Reconnect with Nature with a Visit to Eastern Manitoba’s Trails
Are you looking to reconnect with nature?

By Eastman Tourism

July 9, 2021
Read time: 9 min

Reconnect with Nature with a Visit to Eastern Manitoba’s Trails

Are you looking to reconnect with nature? The trails in Stuartburn, Seven Sisters Falls, and other fantastic communities in Eastern Manitoba will do just the thing!

*Disclaimer*

  • Stay home if you have been travelling or do not feel well. Here is an excellent resource if you are quarantined. This will help you find people in Manitoba who are willing and able to help you while quarantined. Help Next Door Manitoba
  • Go out with people within your household, but practice social distancing (2 metres away) with other groups.
  • Please call ahead before visiting a business and inquire about their regulations to enter the building, such as capacity, sanitation, etc. Also, consider using curbside pickup where possible.
  • Please practice Leave No Trace. Clean up after yourself and leave nothing behind, such as trash and waste.

Agassiz Interpretive Trail (Stuartburn)

With a visit to the Agassiz Interpretive Trail, you’ll experience the breathtaking beauty of the tallgrass prairie ecosystem, along with the various animals, bugs, and birds that call the ecosystem home. No matter what your experience is with hiking, you can enjoy walking through this groomed trail. The trail is located next to the Weston Tallgrass Prairie Interpretive Centre and is a meeting place for many diverse communities of wildlife and plants. Visitors to this endangered habitat will leave with a true sense of why this ecosystem is worth protecting and how Nature Conservancy Canada (NCC) is working hard to secure these precious lands for our children and grandchildren.

You’ll find two options for hiking: A short loop, almost two kilometres that weave through 54 hectares (160 acres) or a longer 3.2-kilometre loop trail that takes you around the 130-hectare (320-acre) site.

Whichever trail you choose, you’ll enter a world of unbelievable beauty and incredible wildlife and nature sightings. Along the way, you’ll find several rest stops, picnic areas, and washrooms at the trailhead.

Please visit NCC and Sunrise Corner’s websites to learn more about Agassiz Interpretive Trail.

Crow Wing Trail (Various Locations)

The Crow Wing Trail is a total of 193 km, connecting and twisting through communities starting at Emerson-Franklin and ending in Winnipeg and is part of the Trans Canada Trail. Towns and Municipalities it runs through are Roseau River First Nation, De Salaberry, St-Pierre-Jolys, Niverville, Ritchot and Emerson Franklin.

The trail is perfect for all levels, with parts easy to navigate or provides a challenge for more experienced outdoor people.

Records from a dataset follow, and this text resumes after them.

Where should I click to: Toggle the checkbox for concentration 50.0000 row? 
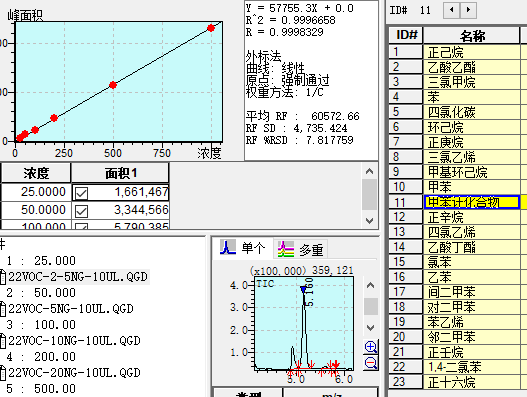click(81, 211)
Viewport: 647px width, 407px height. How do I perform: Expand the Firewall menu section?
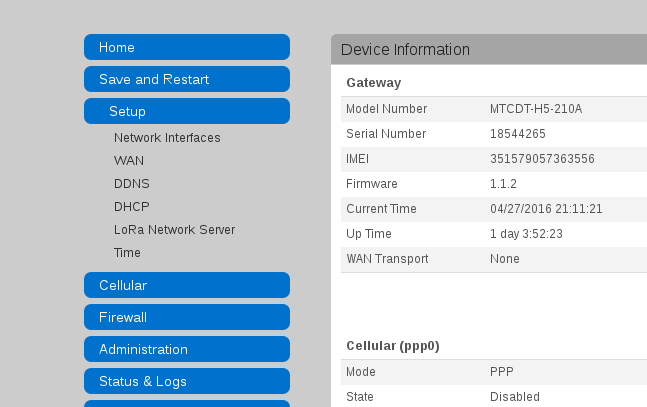[187, 317]
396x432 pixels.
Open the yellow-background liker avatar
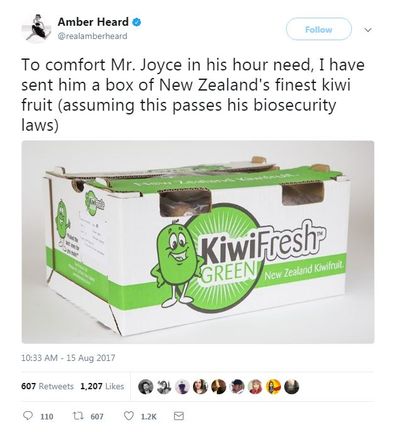(x=274, y=387)
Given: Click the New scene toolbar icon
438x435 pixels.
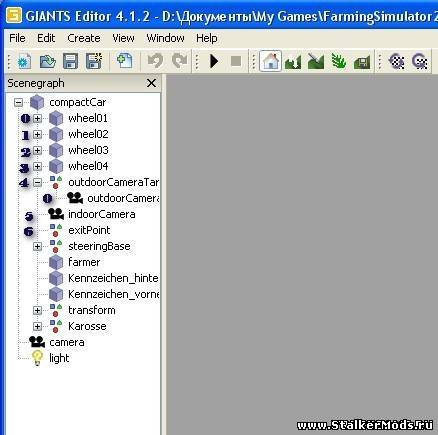Looking at the screenshot, I should coord(24,62).
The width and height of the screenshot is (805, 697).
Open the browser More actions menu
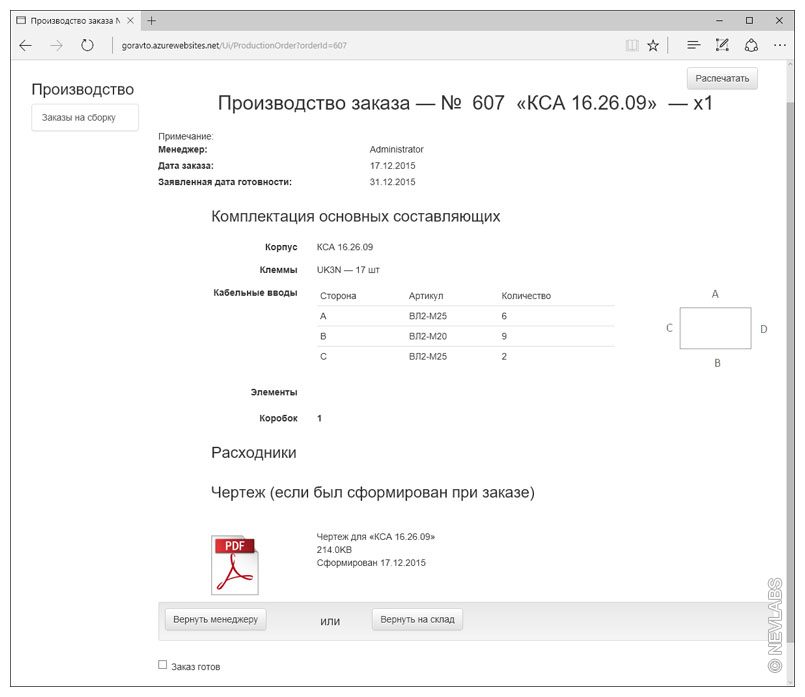coord(780,45)
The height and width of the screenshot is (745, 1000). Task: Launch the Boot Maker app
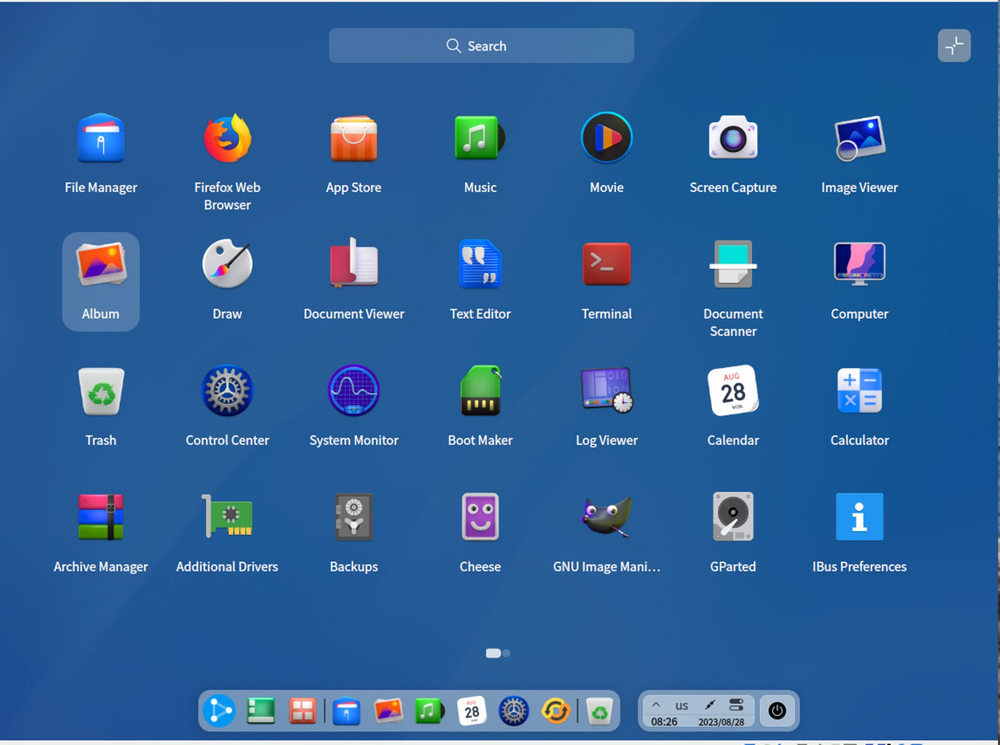(480, 392)
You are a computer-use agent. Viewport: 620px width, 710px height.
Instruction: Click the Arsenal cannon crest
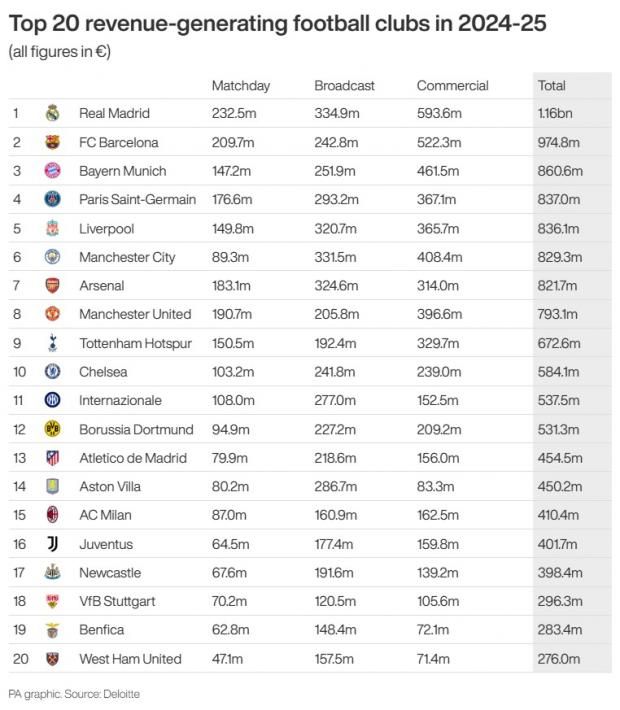point(53,286)
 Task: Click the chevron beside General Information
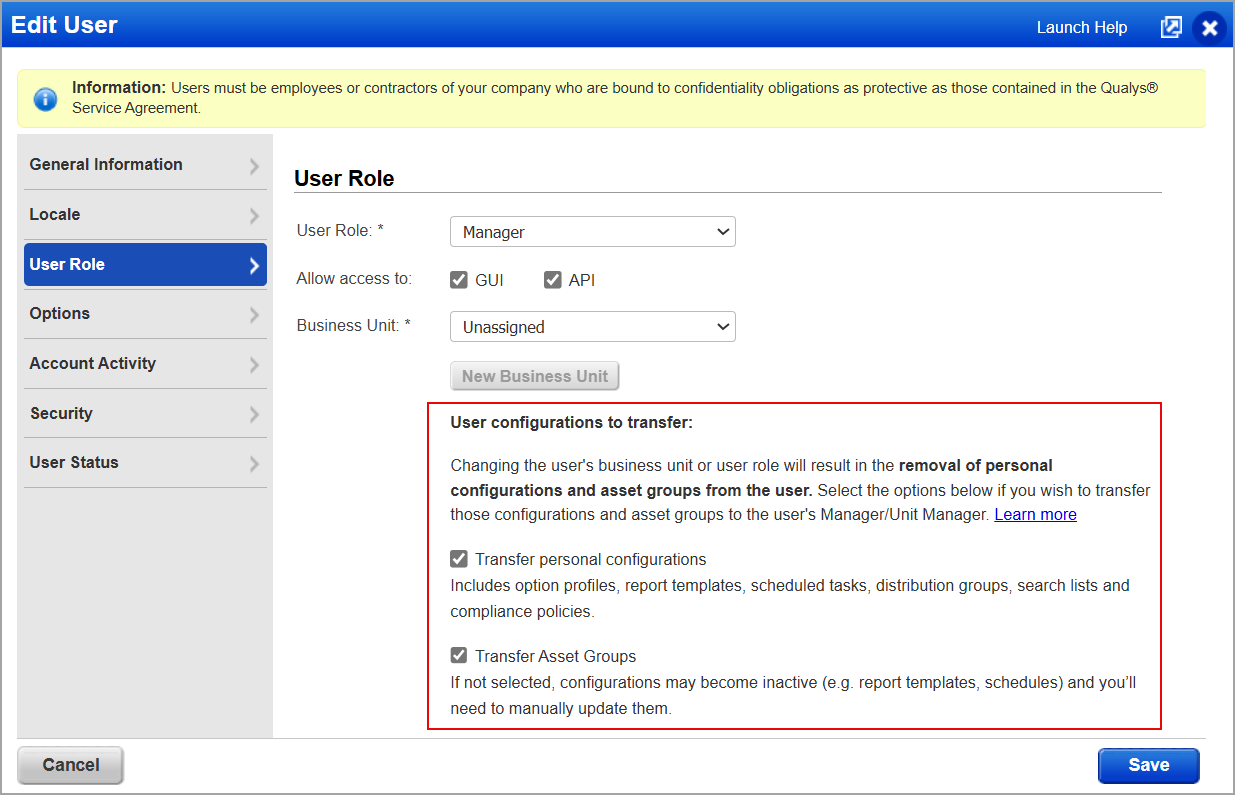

You can do all your favourite outdoor activities like hiking, biking, horseback riding, and cross-country skiing. Birding is very popular on this trail. The Chimney Swifts have the highest known concentration in the province on the Crow Wing Trail.

The trail is also an artist’s paradise with plenty of natural, earthy, and animal muses for you to base your next work of art on, whether it’s painting, drawing, photography, or even writing a song about your experience and reconnecting with nature.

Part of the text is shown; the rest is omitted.